David Murray And The Gwo-Ka Masters Featuring Pharoah Sanders

Gwo-Tet

BY David DacksPublished Aug 1, 2004

Damn! This is the best Defunkt album in years! It's hard not to flash back to Joe Bowie's coke-addled agit-dance workouts of the early ’80s during the 12 minutes of "Gwotet." It's a one-chord jam with serpentine horn charts and a guitarist who sounds like Vernon Reid without a distortion pedal. Sure, there's more hand drumming, which actually echoes where Defunkt is now, but the stew is much spicier. Murray has been getting to this point for years, starting with the African percussion experiments with the World Saxophone Quartet through his Afro-diasporic fusion projects. It’s taken Murray a few tries to settle his massive horn charts into equally massive grooves. He couldn't quite do it with last year's Cuban big band project Now Is Another Time, where the horn charts were too busy for the rest of the music, but the frenetic zouk and trans-Antillean sounds on this disc fit things perfectly.
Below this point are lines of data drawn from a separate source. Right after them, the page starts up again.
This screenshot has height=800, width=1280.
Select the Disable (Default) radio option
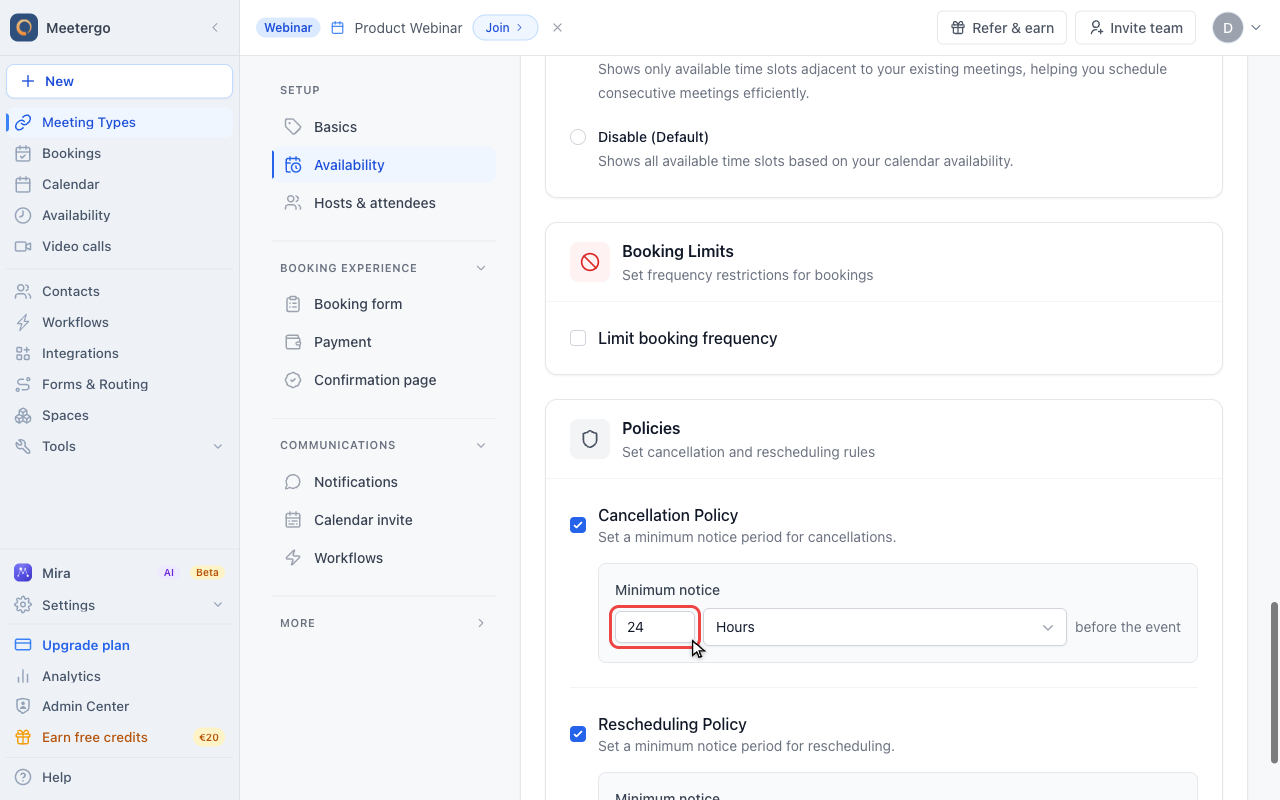(x=578, y=137)
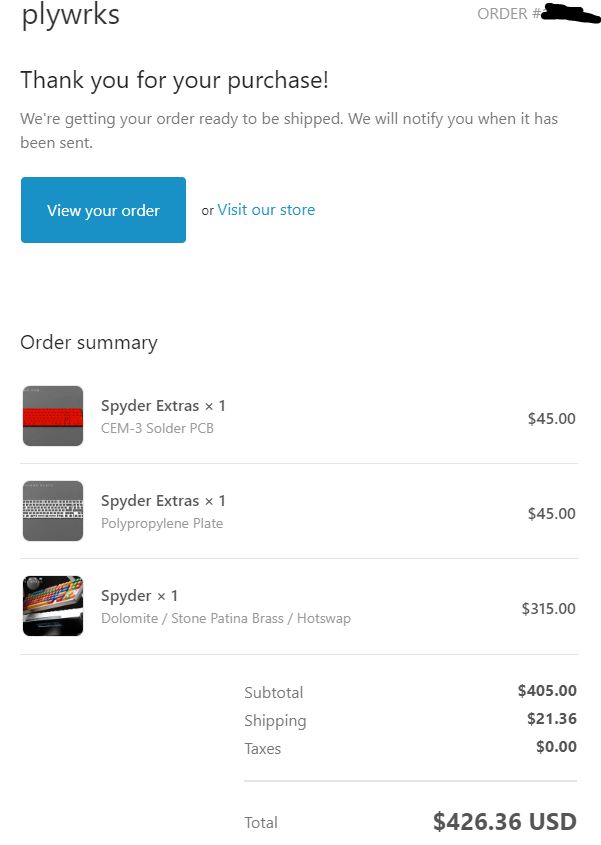This screenshot has height=845, width=601.
Task: Open the red CEM-3 Solder PCB thumbnail
Action: tap(53, 416)
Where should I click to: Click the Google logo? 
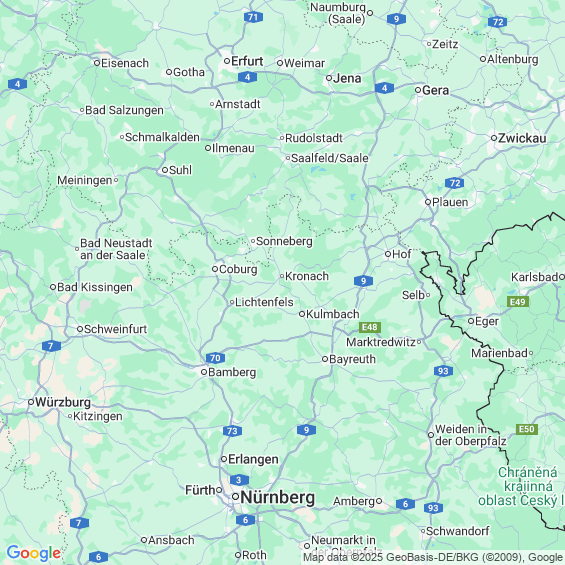pyautogui.click(x=34, y=553)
Pharoah Sanders bolsters the front line and makes sure that Murray isn't always the highest energy soloist here. This had been another problem with Murray's groove projects — no one else could bring the fury to match his own, but this is. Not so with Sanders, and additionally with the guitarist Christian Laviso. Another secret weapon is Hamid Drake, who locks everything together on drums. Best are the bass clarinet workout "Ouagadougou" (can anyone match him on this instrument?) and the rolling drums of "Ovwa." So when is Justin Time going to spring for a remix project?